Class SingleBarcodeDistanceMetric


  • public class SingleBarcodeDistanceMetric
    extends Object
    A class for finding the distance between a single barcode and a barcode-read (with base qualities)
    • Constructor Detail

      • SingleBarcodeDistanceMetric

        public SingleBarcodeDistanceMetric​(byte[] barcodeBases,
                                           byte[] readBases,
                                           byte[] readQualities,
                                           int minimumBaseQuality,
                                           int maximalInterestingDistance)
    • Method Detail

      • hammingDistance

        public int hammingDistance()
      • leniantHammingDistance

        @Deprecated
        public int leniantHammingDistance()
        Deprecated.
      • lenientHammingDistance

        public int lenientHammingDistance()
        Similar to Hamming distance but this version doesn't penalize matching bases with low quality for the read.
        Returns:
        the edit distance between the barcode(s) and the read(s)
      • freeDistance

        public int freeDistance()
        +++lifted from Commons Lang Text +++

        Modified to specific to comparing barcodes to reads. This means ignoring insertions or deletions in the last position as it would amount to double counting otherwise. Based on https://www.pnas.org/content/115/27/E6217

        Also, in case of passing the threshold this algorithm has been modified to return maximalInterestingDistance + 1

        This implementation only computes the distance if it is less than or equal to the threshold value, returning maximalInterestingDistance + 1 otherwise. The advantage is performance: unbounded distance is O(nm), but a bound of k allows us to reduce it to O(km) time by only computing a diagonal stripe of width 2k + 1 of the cost table. It is also possible to use this to compute the unbounded Levenshtein distance by starting the threshold at 1 and doubling each time until the distance is found; this is O(dm), where d is the distance.
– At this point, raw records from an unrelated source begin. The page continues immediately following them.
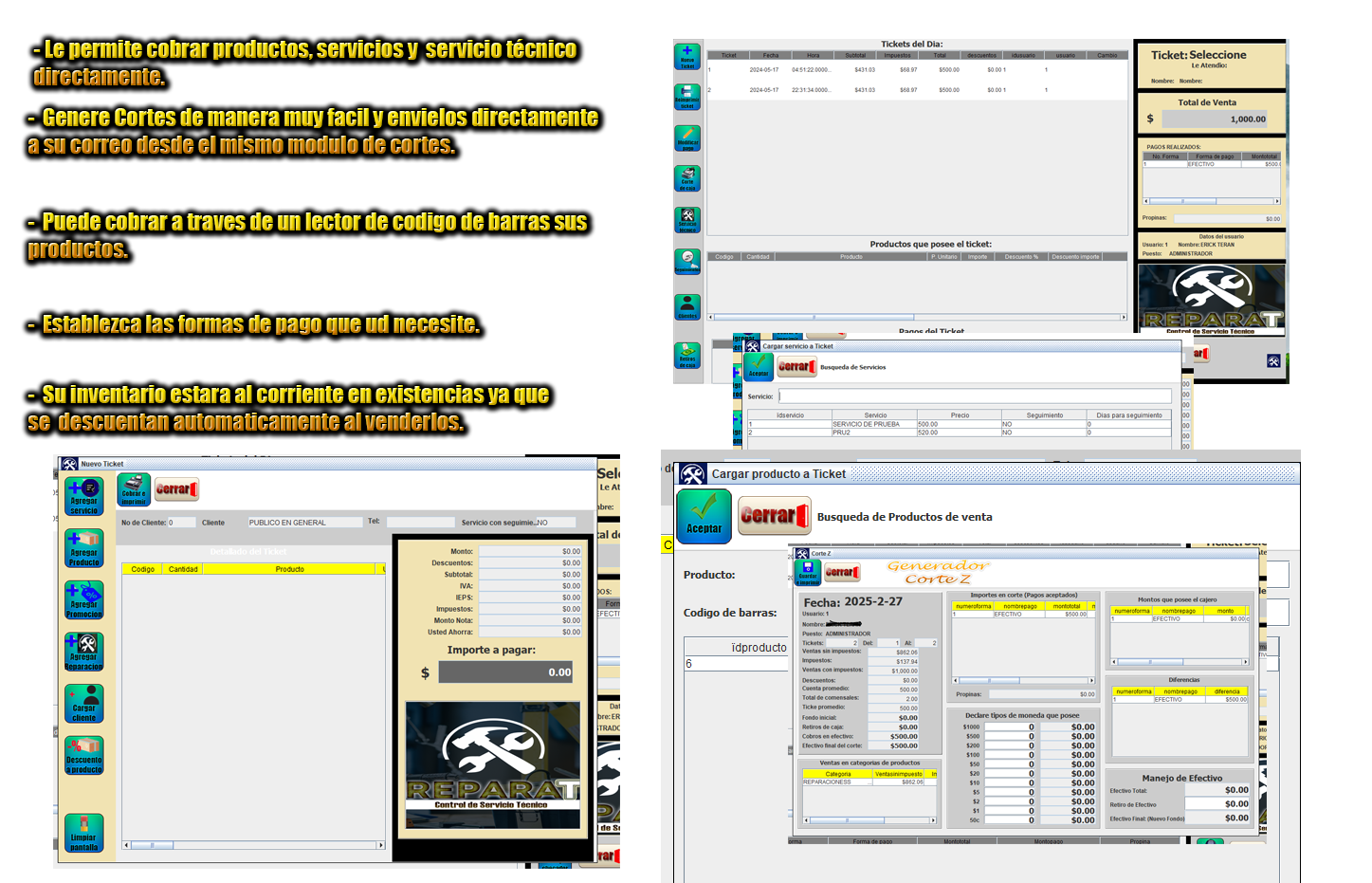Click the Cobrar e imprimir icon

(134, 489)
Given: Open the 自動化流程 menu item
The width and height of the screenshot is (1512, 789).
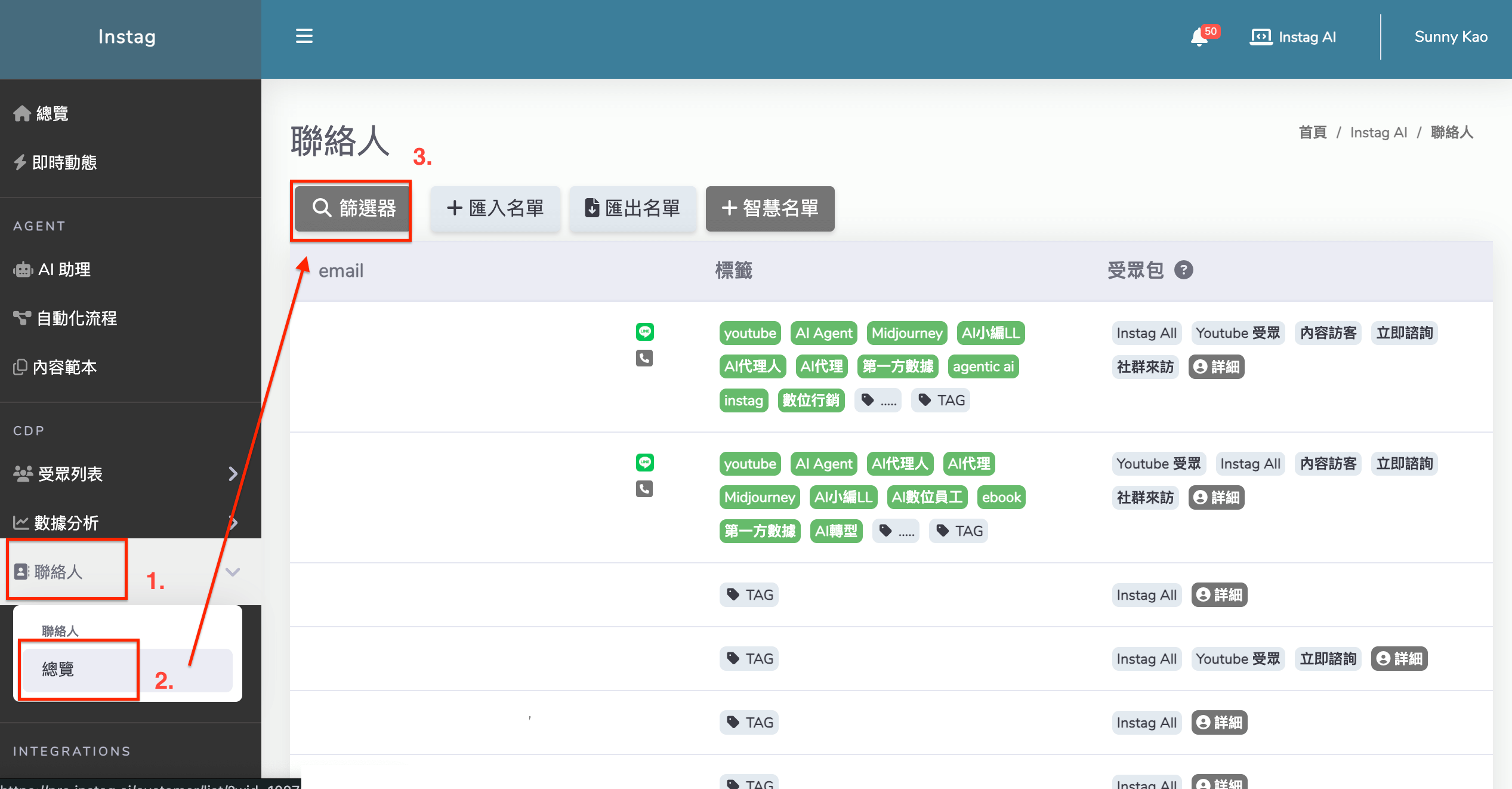Looking at the screenshot, I should [76, 319].
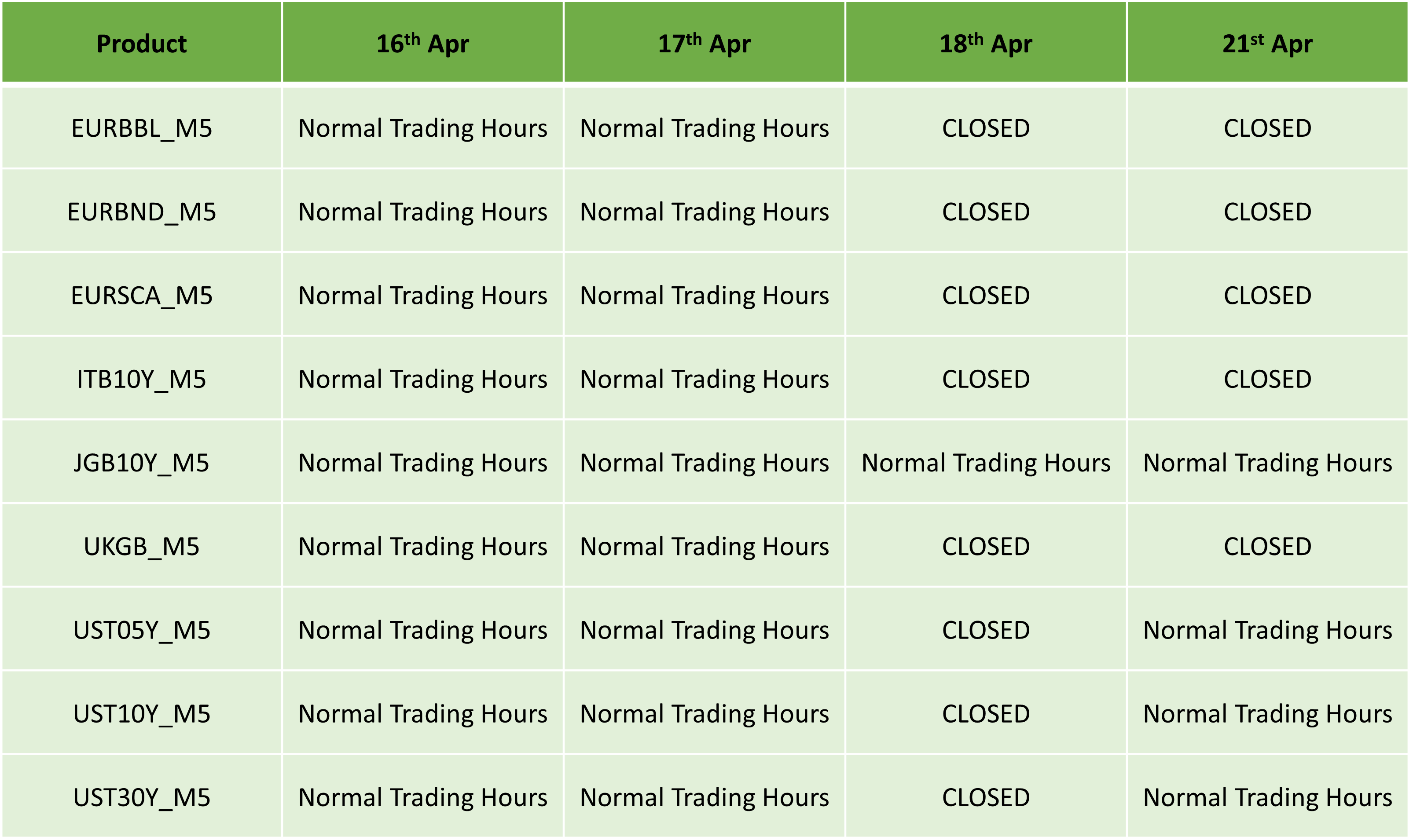1413x840 pixels.
Task: Click the UST30Y_M5 product cell
Action: pos(142,796)
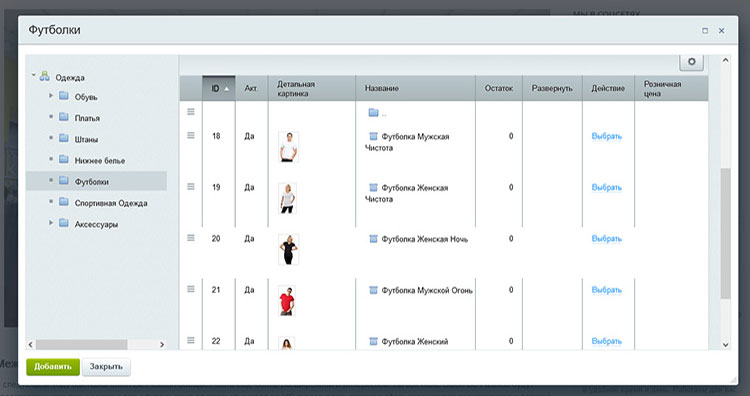This screenshot has height=396, width=750.
Task: Open row menu icon for ID 18
Action: click(191, 135)
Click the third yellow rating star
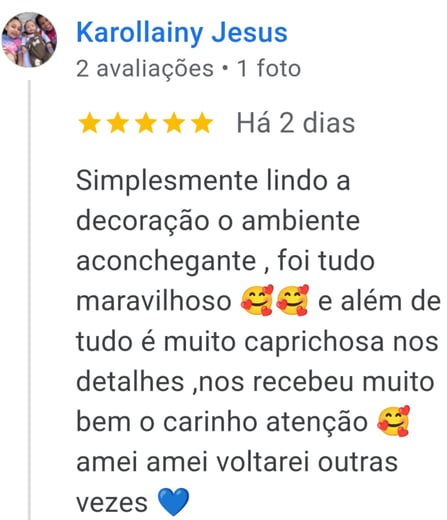447x520 pixels. click(x=146, y=123)
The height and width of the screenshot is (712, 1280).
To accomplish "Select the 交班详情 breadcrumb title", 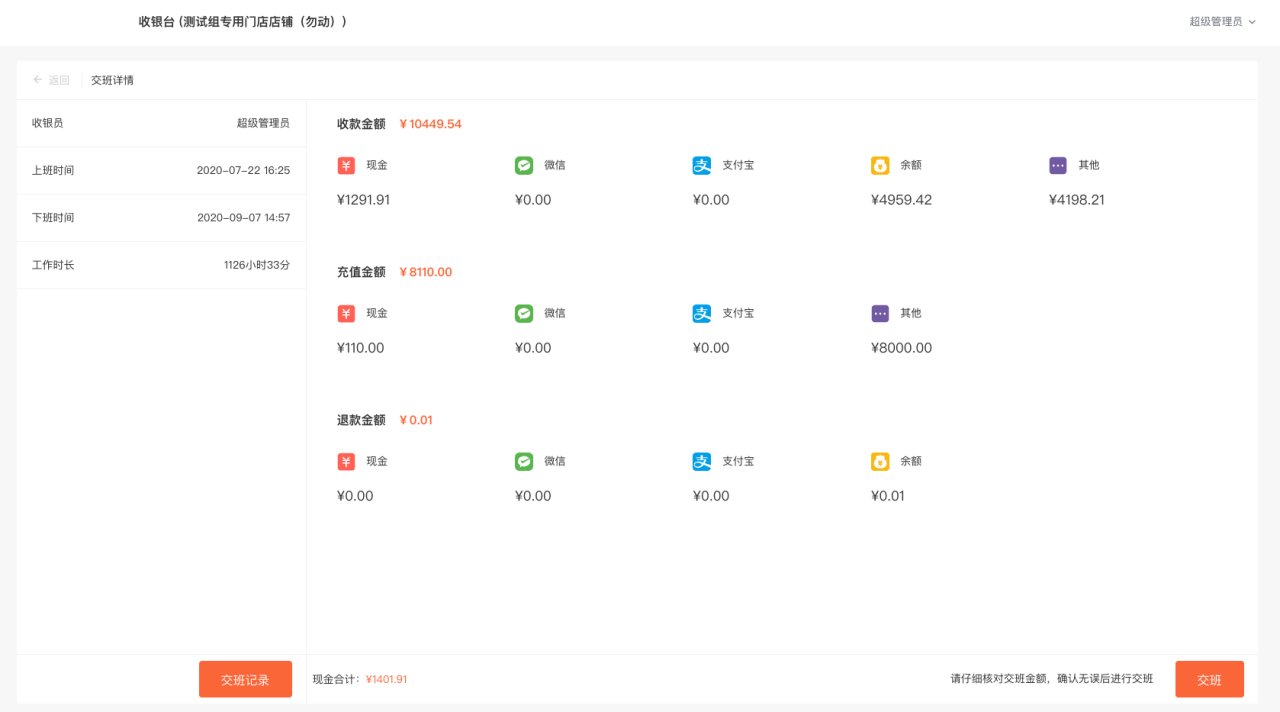I will (112, 80).
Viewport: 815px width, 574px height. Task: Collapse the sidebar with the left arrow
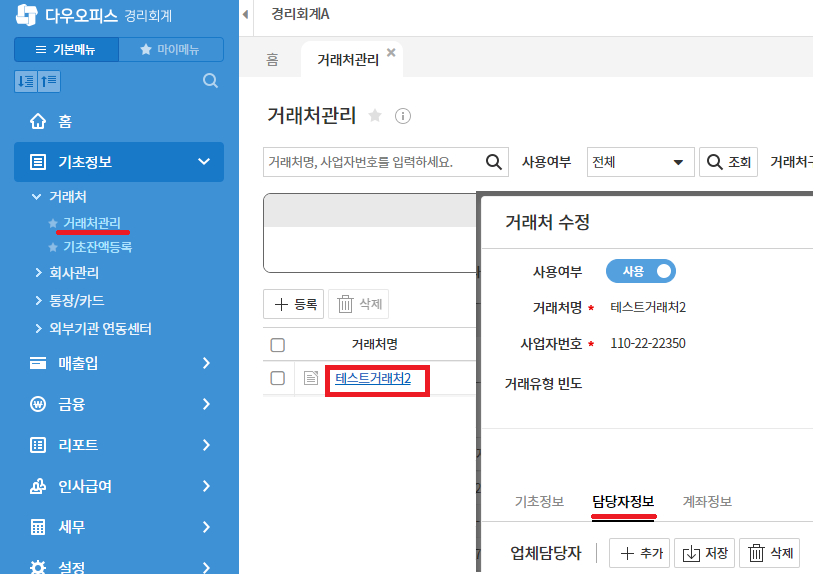pyautogui.click(x=246, y=14)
        One subtlety comes from needing to ignore entries on the border of our stripe eg. p[] = |#|#|#|* d[] = *|#|#|#| We must ignore the entry to the leftRev of the leftmost member We must ignore the entry above the rightmost member. * As a concrete example, suppose s is of length 5, t is of length 7, and our threshold is 1. In this case we're going to walk a stripe of length 3. The matrix would look like so:

            1 2 3 4 5
         1 |#|#| | | |
         2 |#|#|#| | |
         3 | |#|#|#| |
         4 | | |#|#|#|
         5 | | | |#|#|
         
        in addition, we terminate the calculation early and return threshold +1 if we detect that there is no way to get to the bottom right corner without going over the thershold. This implementation decreases memory usage by using two single-dimensional arrays and swapping them back and forth instead of allocating an entire n by m matrix. This requires a few minor changes, such as immediately returning when it's detected that the stripe has run off the matrix and initially filling the arrays with large values so that entries we don't compute are ignored. See Algorithms on Strings, Trees and Sequences by Dan Gusfield for some discussion.